_Aim of the task_
Within these entries, how many lines contain the word "Only"? Answer with the number alone.

_Collection entries_

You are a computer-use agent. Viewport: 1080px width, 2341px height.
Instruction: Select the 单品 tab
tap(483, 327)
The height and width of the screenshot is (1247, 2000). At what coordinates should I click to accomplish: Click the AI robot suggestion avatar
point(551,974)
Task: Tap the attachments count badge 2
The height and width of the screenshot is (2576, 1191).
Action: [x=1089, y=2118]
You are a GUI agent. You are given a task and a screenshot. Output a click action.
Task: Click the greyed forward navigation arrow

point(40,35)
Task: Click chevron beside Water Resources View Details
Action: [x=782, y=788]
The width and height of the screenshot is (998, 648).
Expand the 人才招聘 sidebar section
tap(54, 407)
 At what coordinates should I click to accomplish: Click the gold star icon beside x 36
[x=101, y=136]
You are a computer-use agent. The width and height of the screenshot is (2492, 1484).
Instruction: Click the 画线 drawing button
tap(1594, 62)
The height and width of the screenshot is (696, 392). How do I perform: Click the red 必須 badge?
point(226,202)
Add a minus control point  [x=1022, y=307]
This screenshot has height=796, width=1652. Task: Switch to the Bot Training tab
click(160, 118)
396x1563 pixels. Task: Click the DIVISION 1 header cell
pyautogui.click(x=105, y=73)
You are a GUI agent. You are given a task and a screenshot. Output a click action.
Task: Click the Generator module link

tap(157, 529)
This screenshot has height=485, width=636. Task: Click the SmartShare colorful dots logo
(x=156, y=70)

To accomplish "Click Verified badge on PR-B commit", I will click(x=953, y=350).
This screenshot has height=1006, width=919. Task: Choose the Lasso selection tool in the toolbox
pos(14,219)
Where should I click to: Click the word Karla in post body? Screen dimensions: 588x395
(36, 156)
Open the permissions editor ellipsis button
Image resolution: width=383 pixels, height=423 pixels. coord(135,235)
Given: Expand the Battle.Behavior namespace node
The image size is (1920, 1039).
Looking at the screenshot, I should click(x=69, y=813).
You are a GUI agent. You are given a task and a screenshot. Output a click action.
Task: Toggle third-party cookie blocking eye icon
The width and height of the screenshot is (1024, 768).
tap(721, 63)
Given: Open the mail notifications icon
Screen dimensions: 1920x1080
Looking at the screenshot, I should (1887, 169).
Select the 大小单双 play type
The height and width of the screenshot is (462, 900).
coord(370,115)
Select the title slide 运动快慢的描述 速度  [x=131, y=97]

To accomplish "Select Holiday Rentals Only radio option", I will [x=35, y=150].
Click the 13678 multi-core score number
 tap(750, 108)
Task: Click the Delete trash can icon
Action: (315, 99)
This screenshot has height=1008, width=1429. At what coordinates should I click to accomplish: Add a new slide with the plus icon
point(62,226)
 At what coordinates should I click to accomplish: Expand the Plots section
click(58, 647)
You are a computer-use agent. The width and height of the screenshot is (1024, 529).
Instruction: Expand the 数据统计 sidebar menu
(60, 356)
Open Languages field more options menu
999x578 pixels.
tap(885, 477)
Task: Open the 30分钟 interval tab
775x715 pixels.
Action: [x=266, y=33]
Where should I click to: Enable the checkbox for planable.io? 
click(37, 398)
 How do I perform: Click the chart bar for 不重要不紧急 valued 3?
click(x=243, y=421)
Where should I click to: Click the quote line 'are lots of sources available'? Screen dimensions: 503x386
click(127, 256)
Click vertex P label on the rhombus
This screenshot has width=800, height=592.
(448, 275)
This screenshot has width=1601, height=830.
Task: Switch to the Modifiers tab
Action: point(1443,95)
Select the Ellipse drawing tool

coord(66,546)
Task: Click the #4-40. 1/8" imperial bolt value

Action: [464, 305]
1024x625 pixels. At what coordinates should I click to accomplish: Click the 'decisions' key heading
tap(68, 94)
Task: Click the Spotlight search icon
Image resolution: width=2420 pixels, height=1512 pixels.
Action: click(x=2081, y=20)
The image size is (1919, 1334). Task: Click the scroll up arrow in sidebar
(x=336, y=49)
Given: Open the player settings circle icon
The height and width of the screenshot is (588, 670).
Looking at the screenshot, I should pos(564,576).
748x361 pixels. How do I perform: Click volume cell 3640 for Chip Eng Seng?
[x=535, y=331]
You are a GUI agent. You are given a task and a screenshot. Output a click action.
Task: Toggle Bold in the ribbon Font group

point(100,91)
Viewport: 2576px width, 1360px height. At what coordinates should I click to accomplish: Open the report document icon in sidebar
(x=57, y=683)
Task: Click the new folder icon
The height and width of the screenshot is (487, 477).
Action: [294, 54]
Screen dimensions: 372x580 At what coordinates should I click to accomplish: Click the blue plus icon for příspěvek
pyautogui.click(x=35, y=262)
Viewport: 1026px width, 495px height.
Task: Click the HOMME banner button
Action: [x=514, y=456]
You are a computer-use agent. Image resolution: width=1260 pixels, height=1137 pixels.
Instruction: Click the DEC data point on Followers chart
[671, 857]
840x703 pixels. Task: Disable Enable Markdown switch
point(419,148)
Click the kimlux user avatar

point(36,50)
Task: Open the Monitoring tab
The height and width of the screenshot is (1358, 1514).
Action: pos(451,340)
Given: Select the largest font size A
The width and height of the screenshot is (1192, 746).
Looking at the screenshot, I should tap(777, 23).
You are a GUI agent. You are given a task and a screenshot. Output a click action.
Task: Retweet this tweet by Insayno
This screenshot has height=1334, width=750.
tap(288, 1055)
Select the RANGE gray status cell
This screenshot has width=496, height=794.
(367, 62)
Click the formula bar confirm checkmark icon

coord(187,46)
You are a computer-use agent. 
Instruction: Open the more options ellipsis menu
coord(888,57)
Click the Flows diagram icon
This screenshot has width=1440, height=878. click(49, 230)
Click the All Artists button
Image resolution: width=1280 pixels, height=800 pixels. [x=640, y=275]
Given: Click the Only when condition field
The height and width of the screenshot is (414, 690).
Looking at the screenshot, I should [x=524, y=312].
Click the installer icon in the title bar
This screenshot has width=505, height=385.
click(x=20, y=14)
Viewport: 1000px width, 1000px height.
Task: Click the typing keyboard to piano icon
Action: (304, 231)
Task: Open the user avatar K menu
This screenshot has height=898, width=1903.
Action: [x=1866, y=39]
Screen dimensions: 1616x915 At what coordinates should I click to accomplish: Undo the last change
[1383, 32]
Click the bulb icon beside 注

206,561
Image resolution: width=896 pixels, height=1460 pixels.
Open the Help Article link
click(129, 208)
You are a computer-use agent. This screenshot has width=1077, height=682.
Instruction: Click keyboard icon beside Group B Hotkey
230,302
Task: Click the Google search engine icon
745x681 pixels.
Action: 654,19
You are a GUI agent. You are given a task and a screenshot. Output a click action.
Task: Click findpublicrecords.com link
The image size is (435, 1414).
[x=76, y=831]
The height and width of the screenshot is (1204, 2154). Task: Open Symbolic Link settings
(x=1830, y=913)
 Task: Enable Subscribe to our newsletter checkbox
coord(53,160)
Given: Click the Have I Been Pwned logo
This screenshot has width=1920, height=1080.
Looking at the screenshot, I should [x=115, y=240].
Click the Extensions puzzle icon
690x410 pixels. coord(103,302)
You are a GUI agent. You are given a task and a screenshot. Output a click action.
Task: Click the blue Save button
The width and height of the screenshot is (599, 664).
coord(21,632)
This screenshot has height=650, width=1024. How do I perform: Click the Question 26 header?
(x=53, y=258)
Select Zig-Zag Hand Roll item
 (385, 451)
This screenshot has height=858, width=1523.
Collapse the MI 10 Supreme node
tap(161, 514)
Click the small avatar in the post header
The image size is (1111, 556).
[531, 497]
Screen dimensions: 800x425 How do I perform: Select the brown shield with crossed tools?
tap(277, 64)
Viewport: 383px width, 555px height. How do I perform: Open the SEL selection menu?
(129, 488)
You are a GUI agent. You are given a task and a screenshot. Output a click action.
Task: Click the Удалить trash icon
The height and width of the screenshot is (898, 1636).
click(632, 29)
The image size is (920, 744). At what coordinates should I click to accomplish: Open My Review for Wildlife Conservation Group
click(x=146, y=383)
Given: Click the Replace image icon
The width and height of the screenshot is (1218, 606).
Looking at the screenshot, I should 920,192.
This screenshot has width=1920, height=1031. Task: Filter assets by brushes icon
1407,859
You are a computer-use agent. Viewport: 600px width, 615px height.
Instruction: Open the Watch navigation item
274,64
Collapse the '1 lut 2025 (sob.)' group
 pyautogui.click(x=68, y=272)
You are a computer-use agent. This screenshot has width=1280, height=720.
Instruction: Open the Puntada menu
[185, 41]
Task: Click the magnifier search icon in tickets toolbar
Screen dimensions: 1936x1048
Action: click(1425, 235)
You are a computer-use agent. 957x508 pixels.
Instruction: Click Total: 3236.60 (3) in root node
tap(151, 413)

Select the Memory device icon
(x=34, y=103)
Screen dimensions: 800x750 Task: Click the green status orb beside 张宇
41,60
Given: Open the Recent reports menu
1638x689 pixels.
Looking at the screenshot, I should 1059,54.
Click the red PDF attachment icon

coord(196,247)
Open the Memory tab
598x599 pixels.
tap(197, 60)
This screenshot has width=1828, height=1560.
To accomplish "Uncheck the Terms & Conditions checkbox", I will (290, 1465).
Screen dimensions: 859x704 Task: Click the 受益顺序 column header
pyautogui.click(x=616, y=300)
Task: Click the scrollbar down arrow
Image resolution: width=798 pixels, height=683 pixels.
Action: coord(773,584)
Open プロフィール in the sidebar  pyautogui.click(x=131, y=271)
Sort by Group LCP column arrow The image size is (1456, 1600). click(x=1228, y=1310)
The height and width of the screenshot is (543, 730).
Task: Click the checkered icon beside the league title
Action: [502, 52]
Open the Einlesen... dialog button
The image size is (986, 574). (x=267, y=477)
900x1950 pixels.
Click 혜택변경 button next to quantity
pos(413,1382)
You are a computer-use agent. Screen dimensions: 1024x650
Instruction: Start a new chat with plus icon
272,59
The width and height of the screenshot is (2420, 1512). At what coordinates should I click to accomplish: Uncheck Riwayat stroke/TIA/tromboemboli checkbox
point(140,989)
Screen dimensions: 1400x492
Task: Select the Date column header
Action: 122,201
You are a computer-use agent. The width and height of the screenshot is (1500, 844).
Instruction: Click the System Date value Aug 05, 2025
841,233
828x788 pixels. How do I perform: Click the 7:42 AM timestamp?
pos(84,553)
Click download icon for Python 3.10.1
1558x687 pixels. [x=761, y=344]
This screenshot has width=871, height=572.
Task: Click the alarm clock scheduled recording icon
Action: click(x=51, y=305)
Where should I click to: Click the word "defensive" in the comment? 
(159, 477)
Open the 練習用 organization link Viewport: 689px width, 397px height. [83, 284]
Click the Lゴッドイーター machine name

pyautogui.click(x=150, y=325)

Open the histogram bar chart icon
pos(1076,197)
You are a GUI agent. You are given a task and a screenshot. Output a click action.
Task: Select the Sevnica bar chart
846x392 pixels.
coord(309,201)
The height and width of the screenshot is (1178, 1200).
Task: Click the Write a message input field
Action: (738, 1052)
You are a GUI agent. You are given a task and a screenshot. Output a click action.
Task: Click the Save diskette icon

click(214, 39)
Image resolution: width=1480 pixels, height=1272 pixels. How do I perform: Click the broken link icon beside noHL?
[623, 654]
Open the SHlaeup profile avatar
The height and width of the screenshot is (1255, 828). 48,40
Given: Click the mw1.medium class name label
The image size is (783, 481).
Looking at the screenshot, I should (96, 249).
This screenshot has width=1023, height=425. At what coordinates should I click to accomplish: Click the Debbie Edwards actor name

_Expected answer_
2